I looked up to Mya and the expression in her eyes told me to keep going.

“As soon as we got to the house, it was like everything intensified. My mother’s threats became worse. First it was just about getting you kicked out of college, but when she realized how close we were, she added onto her extortion.”

“Huh?” Amaya was confused now as she tried her best to keep up.

“My mother changed her threat. At first it was if I didn’t come for Christmas you’d get kicked out. Then when I had completed the task of her little game she changed the rules, saying that if I didn’t break up with you then you’d get kicked out.”

“What did you do?” She had her head propped against her hand listening intently to the full story.

“I didn’t know what to do. A couple days ago, you remember how I was all mad and drinking?” I asked her to remember.

She nodded.

“Well it was because I didn’t know what to do. I was agitated because I was having a mental crisis. I’m sorry to have taken it out on you. Just know that was unintentional.” I explained.

“It’s okay.” She sent me a sad smile.

“Keep going.” She said as she let her hand give mine an encouraging squeeze.

“Either way I would be losing something. If I broke up with you, I would lose you. The one person who I have come to love and who I love being with. But if I didn’t break up with you, I’d lose getting to see you happy in the place you felt close with your dad.” I explained.

“So you chose to break up with me right away?” She asked with a tsk.

“No.” I replied, getting an automatic look of befuddlement from her.

“You weren’t going to?” She quizzed.

“No.” I looked down to my hands, embarrassed with myself. “At the time I didn’t thoroughly think of what you would be losing. I didn’t think over the consequences as much as I should have.I just told myself I’d be there to comfort you, and help you get into a different school. I selfishly only thought about keeping you, even if it meant you losing so much. I’m sorry about that, Mya.”

“But you didn’t go through with it.”

“No. I didn’t, but that wasn’t my first answer. I was going to stay with you no matter what, but with more thinking I knew I needed to break up with you.
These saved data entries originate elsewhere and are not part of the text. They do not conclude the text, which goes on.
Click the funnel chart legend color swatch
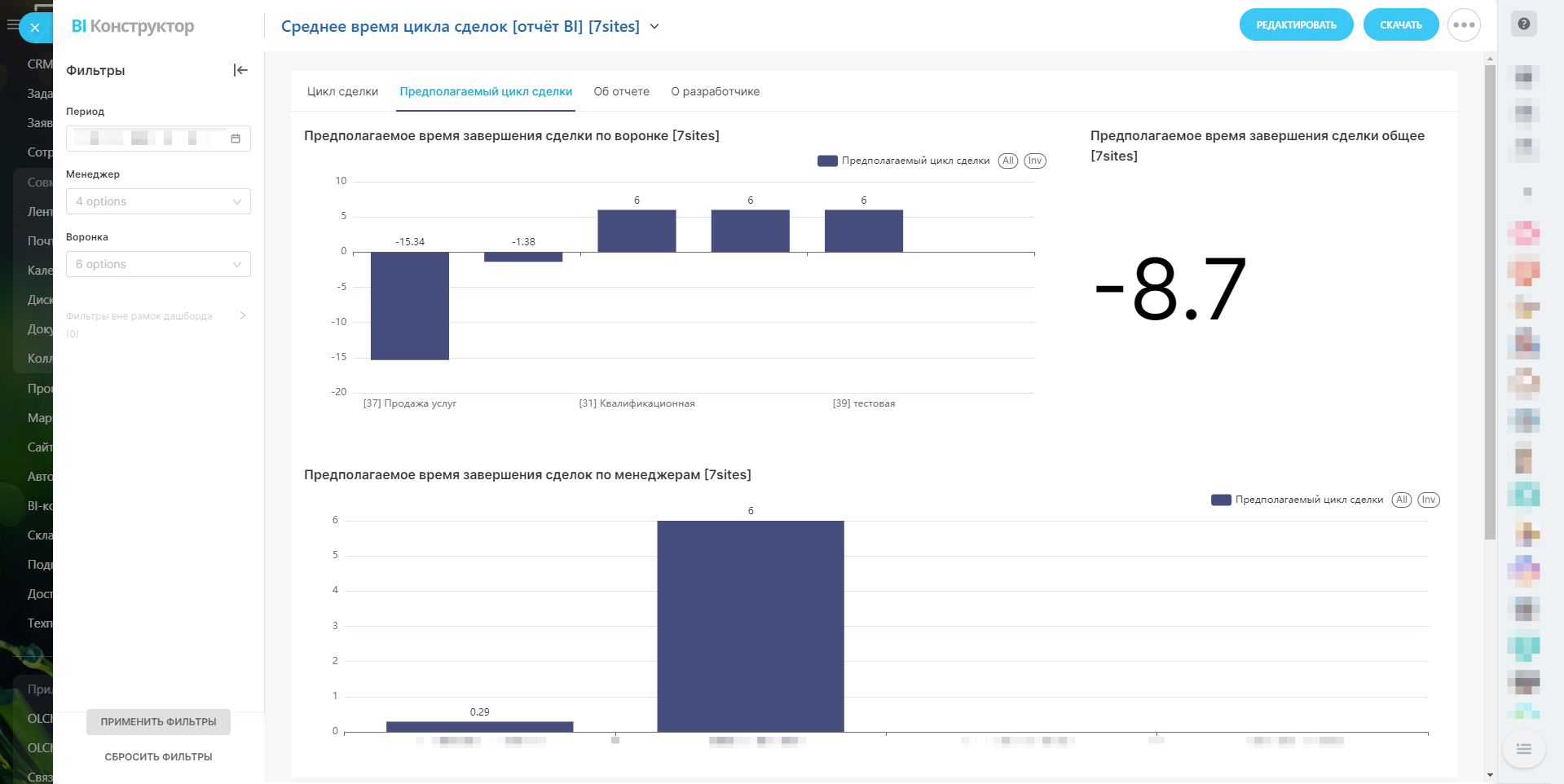tap(827, 161)
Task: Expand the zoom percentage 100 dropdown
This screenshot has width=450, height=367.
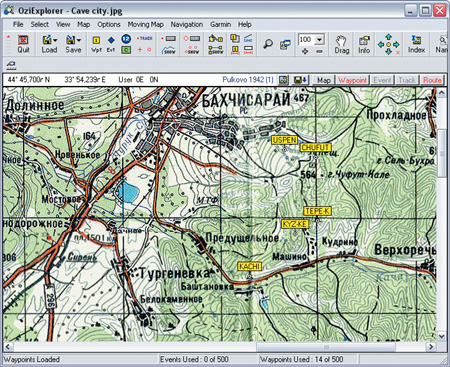Action: tap(319, 40)
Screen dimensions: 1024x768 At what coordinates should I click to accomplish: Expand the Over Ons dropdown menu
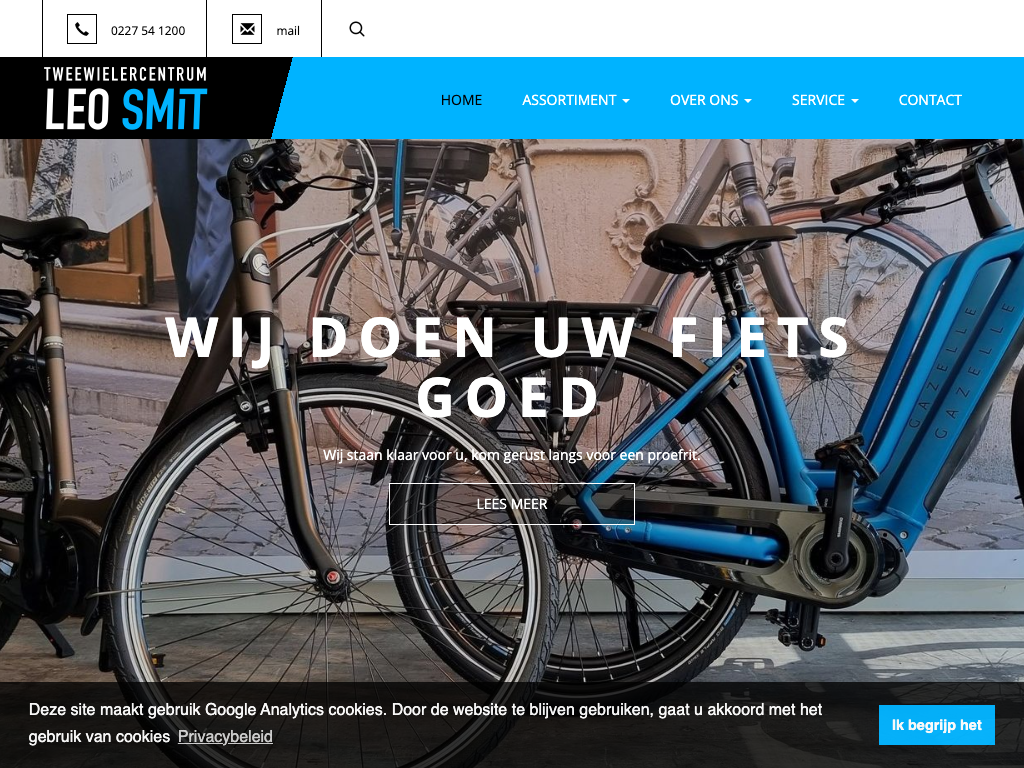(711, 100)
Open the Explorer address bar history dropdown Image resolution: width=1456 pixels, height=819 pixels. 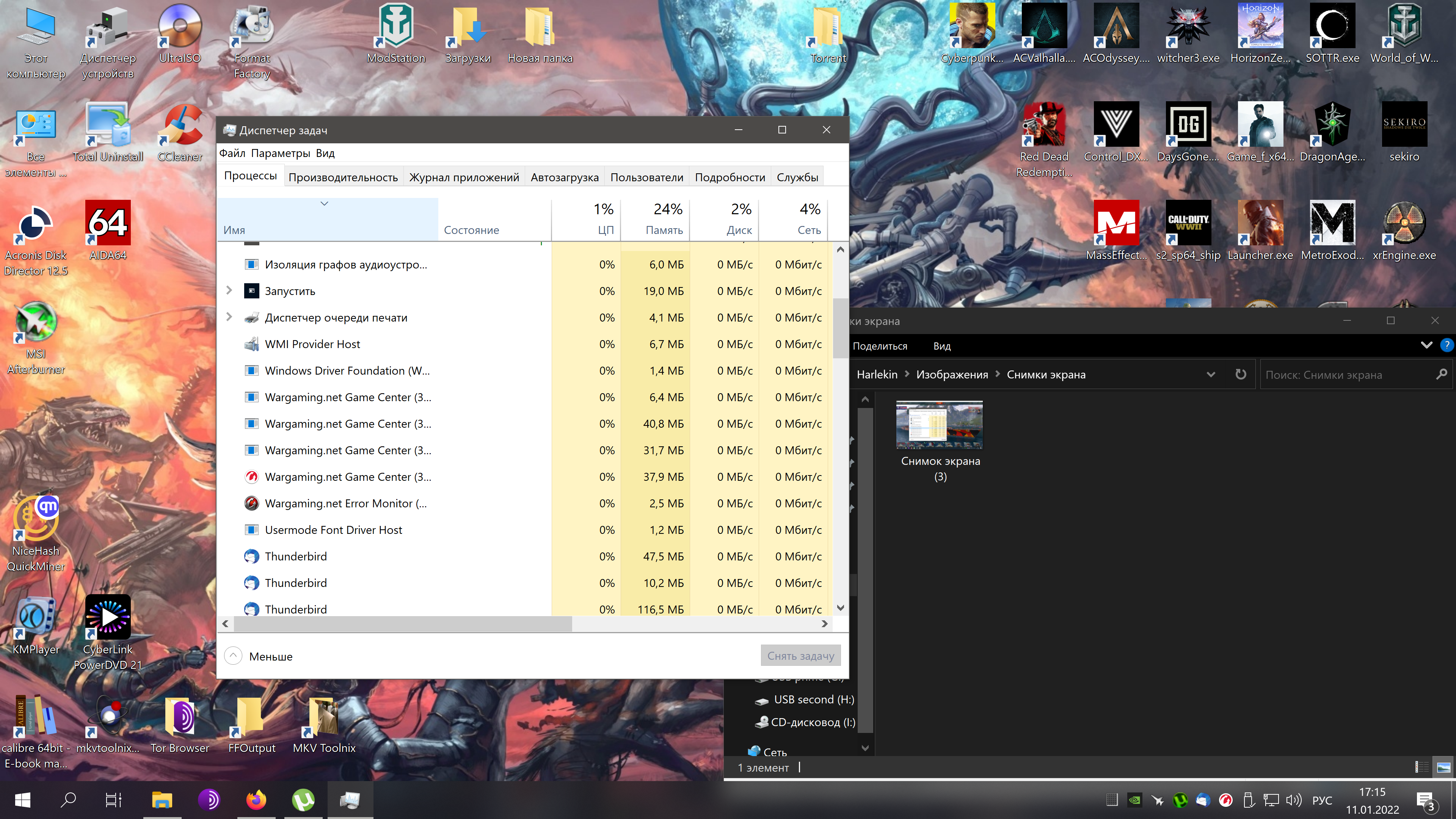click(x=1211, y=374)
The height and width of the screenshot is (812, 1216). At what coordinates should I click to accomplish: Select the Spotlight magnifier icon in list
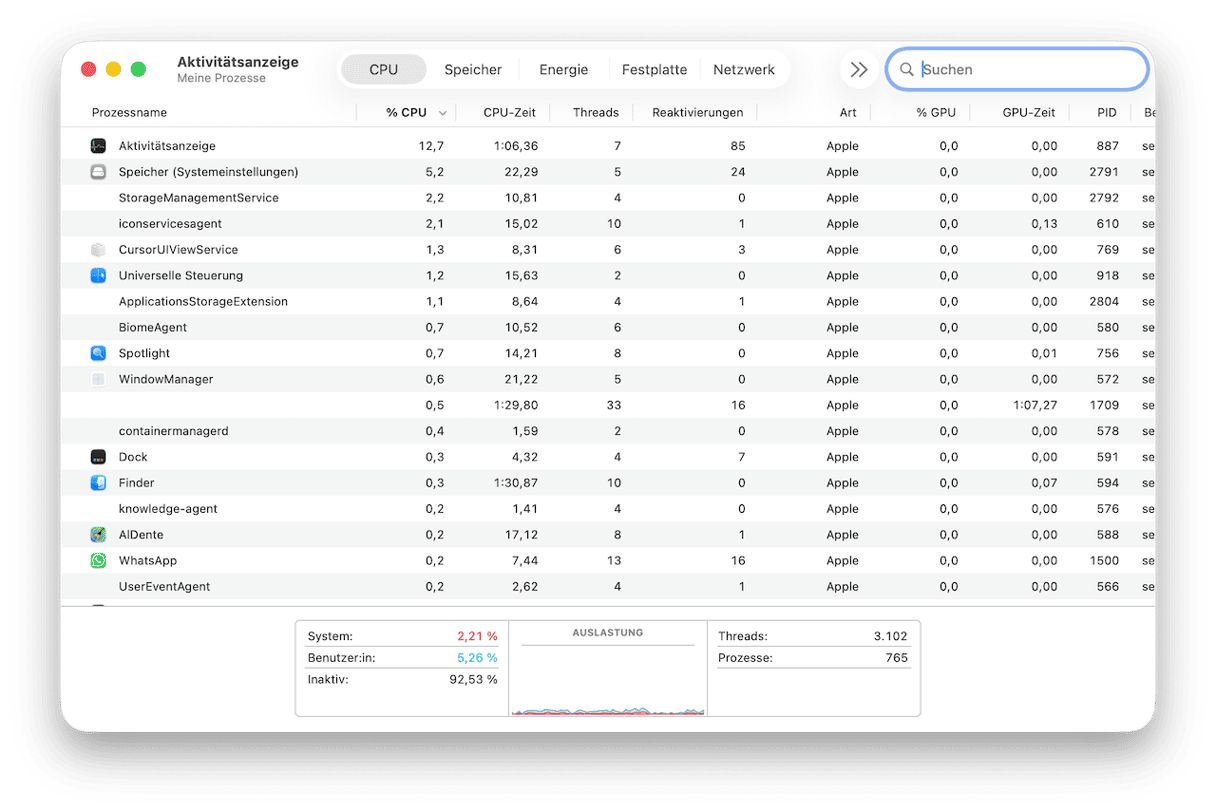click(98, 354)
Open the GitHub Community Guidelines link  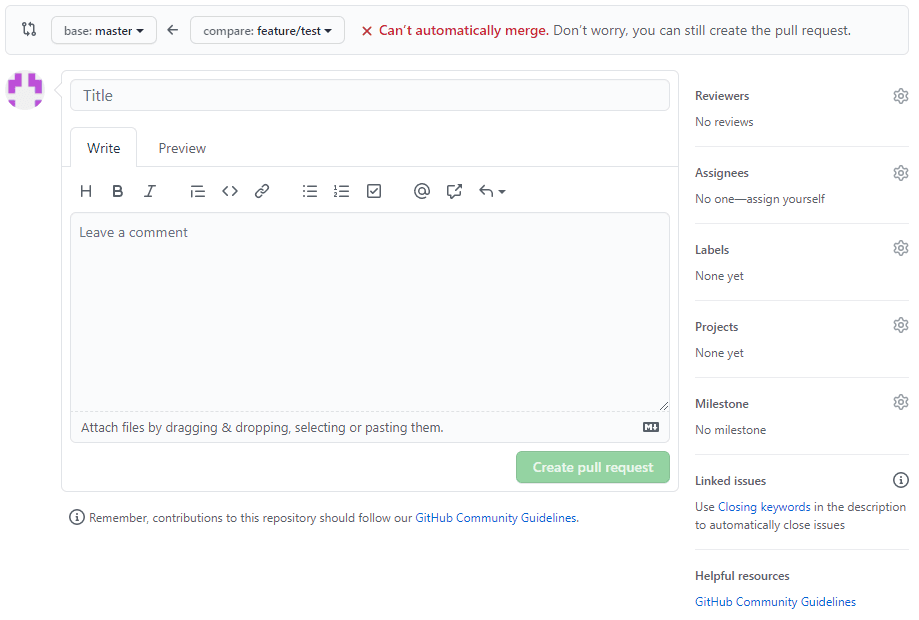[x=775, y=601]
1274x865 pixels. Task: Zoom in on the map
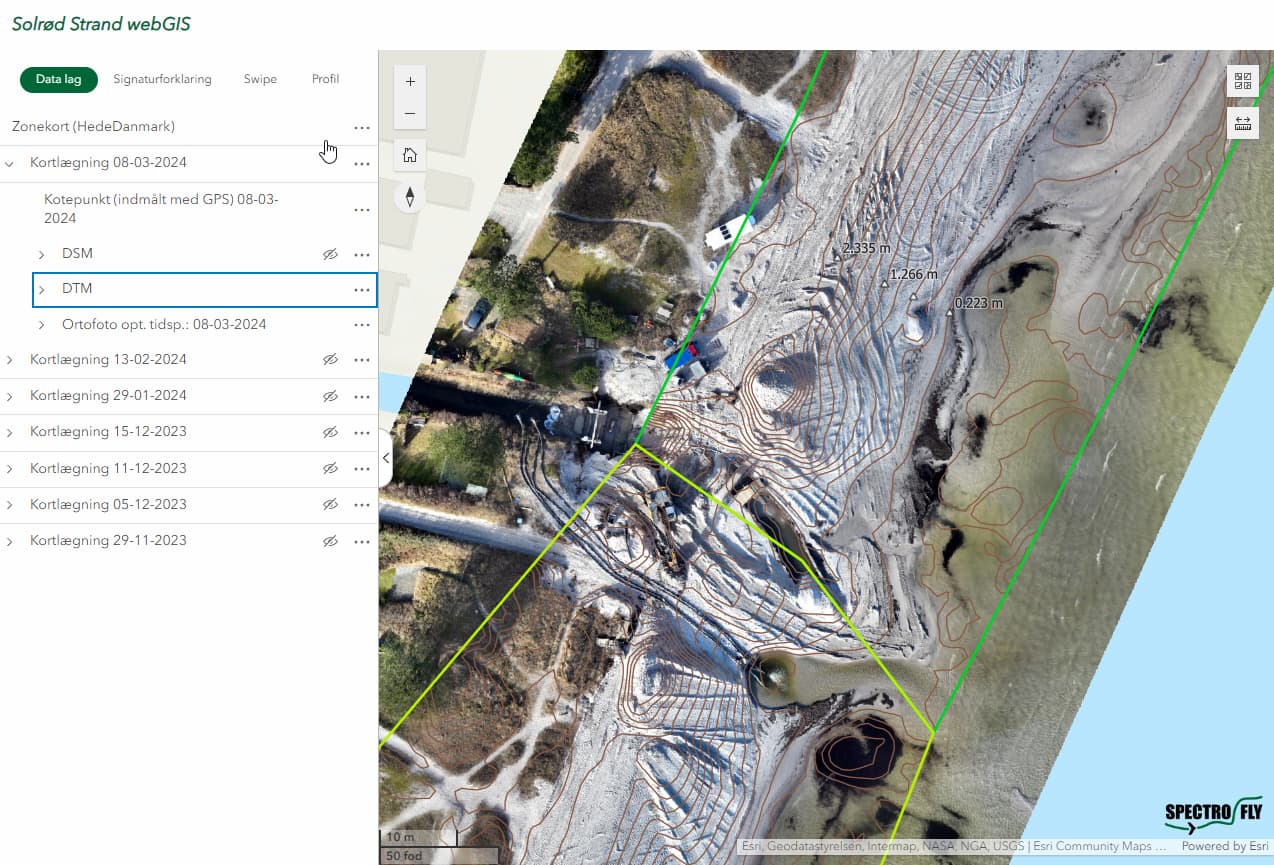coord(410,81)
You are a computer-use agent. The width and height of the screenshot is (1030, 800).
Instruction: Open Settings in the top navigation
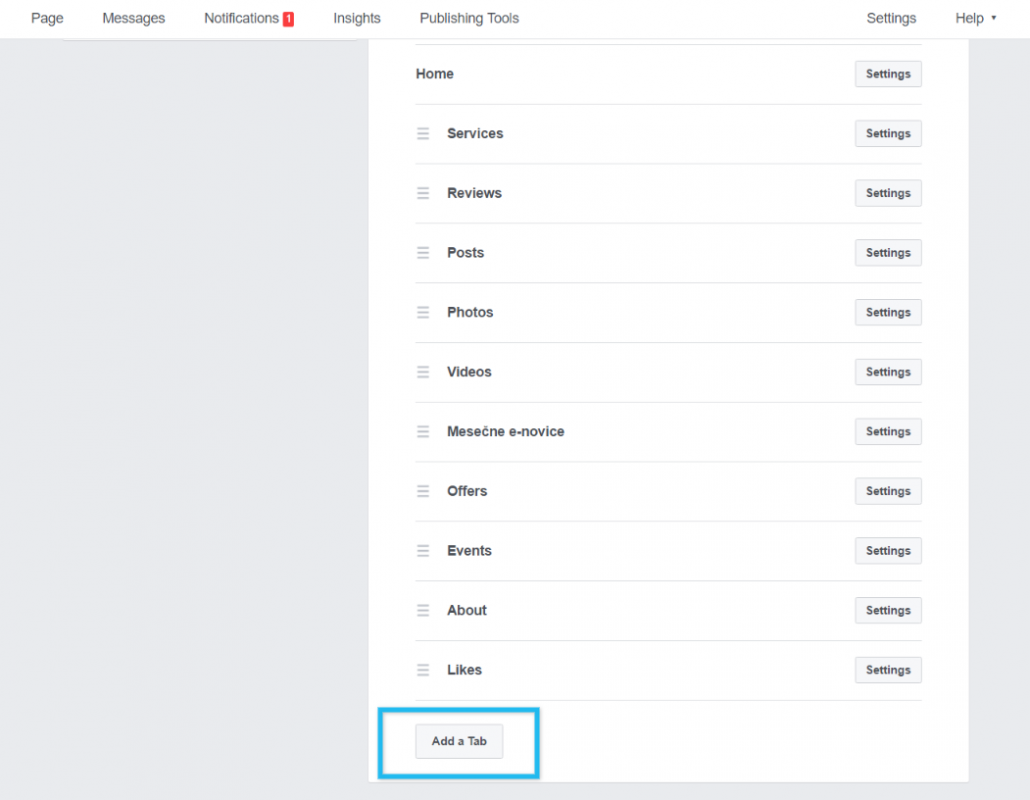pyautogui.click(x=891, y=18)
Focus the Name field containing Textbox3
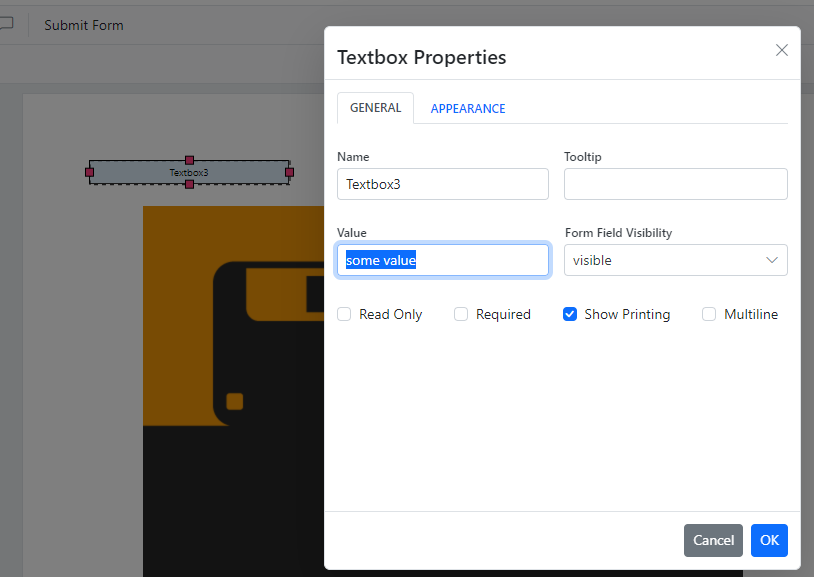This screenshot has height=577, width=814. pos(442,184)
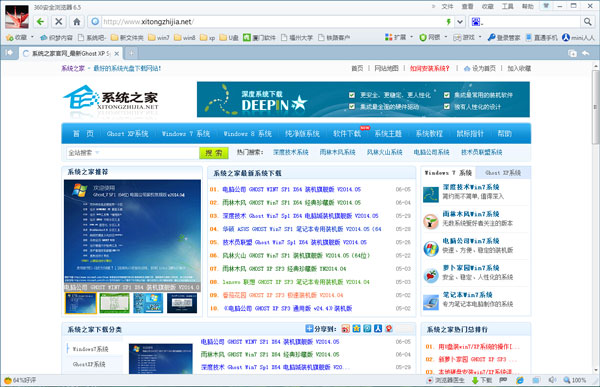The height and width of the screenshot is (387, 600).
Task: Click the browser back arrow button
Action: pos(40,22)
But I only came to that conclusion because my mother added more threats to everything.”

“More?! How could she possibly think of more?” Amaya shouted, angry.

“I know this is all upsetting, Mya. I’m sorry, but I’m really telling you everything. I’m telling you all the truth.” I figured I’d remind her.

“I know you are, Theo.” She gave me a tight-lipped smile, which I added to the ‘not-so-bad’ pile of this whole conversation. “Keep going.”

“Well deep down I knew I had to break up with you, but this latest edition to her blackmail is what made me definitely want to go through with it.” Coming up was the most sensitive subject of them all. I had no idea how Mya would react, knowing her family was brought into the middle of all this. “My mother had found out that your family had come into some financial problems.”

I watched her face to see how she was going to react. And just like I had expected I was her precious face contort into something purely evil. It looked like smoke was about to come out of her ears, but she remained still.

“Continue the story, Theo.” She demanded in a scarily calm tone.

“Um, yeah. Well she said she would completely pay off your dad’s medical bills and help him get the best medical care there was to offer. So that was the final straw. I knew I had to go through with breaking up with you.”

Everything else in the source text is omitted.